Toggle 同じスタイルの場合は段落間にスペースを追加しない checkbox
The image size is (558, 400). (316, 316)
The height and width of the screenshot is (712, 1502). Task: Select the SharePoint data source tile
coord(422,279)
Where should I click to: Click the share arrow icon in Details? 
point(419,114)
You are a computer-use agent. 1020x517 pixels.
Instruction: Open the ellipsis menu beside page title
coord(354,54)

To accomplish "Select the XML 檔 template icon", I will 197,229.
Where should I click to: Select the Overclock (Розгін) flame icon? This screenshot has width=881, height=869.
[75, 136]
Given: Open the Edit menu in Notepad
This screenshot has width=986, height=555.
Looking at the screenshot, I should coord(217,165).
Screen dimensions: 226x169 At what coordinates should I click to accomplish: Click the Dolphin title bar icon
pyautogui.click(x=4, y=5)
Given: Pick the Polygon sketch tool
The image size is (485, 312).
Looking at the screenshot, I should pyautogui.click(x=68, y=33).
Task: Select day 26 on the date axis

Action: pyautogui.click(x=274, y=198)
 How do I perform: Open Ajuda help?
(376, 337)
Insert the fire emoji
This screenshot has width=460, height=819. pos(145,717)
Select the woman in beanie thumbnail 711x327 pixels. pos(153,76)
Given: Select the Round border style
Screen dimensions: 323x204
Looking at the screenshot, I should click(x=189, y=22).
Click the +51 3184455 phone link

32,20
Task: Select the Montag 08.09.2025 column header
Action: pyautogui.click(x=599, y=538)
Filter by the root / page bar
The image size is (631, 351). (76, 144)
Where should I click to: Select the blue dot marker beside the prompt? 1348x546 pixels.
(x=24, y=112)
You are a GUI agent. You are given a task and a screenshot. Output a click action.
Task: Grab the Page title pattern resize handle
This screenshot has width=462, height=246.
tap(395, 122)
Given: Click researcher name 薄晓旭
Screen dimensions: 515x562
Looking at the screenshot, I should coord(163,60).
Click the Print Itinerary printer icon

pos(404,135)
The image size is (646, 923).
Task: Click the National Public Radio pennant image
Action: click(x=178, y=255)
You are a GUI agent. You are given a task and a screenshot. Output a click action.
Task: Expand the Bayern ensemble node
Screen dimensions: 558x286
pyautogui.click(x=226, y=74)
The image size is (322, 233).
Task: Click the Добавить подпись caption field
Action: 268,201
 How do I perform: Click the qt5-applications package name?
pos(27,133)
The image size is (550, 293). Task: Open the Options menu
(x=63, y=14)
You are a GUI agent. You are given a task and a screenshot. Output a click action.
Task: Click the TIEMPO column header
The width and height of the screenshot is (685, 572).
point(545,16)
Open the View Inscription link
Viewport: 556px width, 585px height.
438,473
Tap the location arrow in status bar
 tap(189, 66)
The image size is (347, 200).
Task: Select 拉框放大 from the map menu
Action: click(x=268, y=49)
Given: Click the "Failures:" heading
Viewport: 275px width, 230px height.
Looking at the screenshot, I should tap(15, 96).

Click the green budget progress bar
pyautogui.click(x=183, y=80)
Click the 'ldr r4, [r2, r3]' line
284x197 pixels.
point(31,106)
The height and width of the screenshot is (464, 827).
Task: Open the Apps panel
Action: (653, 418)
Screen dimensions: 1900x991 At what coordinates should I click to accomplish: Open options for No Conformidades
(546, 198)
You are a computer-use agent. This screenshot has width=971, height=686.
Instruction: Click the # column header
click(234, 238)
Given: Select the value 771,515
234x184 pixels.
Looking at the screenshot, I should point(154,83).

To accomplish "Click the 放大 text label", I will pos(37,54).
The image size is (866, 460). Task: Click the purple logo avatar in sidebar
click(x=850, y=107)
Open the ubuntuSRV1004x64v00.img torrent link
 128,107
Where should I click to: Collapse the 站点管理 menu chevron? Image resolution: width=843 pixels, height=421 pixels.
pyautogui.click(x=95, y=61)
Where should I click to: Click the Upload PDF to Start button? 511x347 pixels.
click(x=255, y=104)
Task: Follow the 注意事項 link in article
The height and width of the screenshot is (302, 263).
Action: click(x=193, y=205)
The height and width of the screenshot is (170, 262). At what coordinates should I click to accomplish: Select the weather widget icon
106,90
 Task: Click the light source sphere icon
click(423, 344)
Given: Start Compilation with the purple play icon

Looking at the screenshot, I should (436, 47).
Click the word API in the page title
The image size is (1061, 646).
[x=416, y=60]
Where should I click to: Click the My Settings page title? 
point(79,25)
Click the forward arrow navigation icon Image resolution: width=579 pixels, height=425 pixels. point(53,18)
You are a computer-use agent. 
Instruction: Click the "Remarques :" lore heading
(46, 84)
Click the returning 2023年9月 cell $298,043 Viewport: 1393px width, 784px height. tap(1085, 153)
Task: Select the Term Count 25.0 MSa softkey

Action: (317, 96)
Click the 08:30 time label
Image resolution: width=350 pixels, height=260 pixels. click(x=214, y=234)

⁂

**Task requirements:** Find every line of the data that includes the string "will". Copy each of those lines.

**Exercise result:**
To accomplish "Select the XML 檔 template icon", I will 197,229.
To accomplish "Click the 放大 text label", I will pos(37,54).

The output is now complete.